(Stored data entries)
___

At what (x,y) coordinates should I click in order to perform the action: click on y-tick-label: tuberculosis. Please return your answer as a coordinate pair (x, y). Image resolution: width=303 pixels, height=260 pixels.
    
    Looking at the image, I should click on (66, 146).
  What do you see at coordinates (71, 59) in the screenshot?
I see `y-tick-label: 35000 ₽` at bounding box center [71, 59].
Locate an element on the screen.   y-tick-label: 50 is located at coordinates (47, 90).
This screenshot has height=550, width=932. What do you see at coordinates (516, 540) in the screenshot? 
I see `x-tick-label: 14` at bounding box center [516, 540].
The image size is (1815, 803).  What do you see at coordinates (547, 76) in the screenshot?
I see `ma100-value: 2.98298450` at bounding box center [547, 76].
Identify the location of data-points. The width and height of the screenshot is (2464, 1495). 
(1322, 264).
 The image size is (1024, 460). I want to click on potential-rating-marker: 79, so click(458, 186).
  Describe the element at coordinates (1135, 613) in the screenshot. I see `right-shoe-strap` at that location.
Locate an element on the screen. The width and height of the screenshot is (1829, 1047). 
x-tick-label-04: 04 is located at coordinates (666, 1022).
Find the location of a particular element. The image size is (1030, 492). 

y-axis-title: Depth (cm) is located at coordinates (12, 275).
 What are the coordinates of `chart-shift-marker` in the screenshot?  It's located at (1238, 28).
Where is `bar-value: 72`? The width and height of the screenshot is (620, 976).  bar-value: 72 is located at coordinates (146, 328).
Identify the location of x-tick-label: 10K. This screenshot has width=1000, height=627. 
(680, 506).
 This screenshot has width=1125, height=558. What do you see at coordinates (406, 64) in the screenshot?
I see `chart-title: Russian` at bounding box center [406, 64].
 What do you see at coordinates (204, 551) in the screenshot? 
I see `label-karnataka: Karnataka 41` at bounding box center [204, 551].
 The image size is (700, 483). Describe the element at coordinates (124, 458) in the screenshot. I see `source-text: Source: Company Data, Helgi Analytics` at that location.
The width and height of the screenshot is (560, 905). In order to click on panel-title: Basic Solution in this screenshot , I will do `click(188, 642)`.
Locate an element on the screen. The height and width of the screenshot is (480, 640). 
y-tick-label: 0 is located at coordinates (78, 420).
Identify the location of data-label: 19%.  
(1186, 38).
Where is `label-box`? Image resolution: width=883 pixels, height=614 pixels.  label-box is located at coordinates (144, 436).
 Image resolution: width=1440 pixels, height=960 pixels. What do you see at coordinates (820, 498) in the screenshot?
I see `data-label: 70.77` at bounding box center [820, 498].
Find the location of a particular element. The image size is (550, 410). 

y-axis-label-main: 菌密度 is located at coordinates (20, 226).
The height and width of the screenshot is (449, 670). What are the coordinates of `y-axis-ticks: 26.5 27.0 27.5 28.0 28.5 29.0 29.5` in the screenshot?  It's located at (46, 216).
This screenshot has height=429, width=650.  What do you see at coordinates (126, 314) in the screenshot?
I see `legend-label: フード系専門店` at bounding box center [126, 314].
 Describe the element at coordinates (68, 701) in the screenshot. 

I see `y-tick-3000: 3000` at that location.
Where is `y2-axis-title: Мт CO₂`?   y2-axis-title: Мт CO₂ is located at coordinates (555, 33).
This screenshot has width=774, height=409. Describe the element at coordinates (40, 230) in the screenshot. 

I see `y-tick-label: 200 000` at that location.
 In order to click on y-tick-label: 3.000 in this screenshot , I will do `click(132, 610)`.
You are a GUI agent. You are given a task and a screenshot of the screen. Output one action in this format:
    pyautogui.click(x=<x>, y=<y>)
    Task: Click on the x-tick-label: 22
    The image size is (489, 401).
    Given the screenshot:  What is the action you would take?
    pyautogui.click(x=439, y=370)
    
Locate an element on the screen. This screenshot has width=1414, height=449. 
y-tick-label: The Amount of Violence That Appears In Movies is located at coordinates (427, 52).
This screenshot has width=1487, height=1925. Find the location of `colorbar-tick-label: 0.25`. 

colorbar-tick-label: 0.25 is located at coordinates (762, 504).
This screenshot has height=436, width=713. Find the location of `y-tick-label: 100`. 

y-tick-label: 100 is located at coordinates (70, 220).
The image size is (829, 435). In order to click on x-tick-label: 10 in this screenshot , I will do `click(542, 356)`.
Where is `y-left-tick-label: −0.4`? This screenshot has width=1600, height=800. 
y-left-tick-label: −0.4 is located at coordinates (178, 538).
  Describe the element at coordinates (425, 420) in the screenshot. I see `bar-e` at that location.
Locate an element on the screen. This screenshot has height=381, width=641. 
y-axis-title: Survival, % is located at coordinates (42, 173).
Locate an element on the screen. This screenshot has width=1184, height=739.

___

About this task ▸
Pick out every line of the records that contains the word "particular", matching case exactly, and copy each of those lines.

Expected output ▸
Find the location of a particular element. The image size is (1030, 492). 
Find the location of a particular element. The image size is (550, 410). 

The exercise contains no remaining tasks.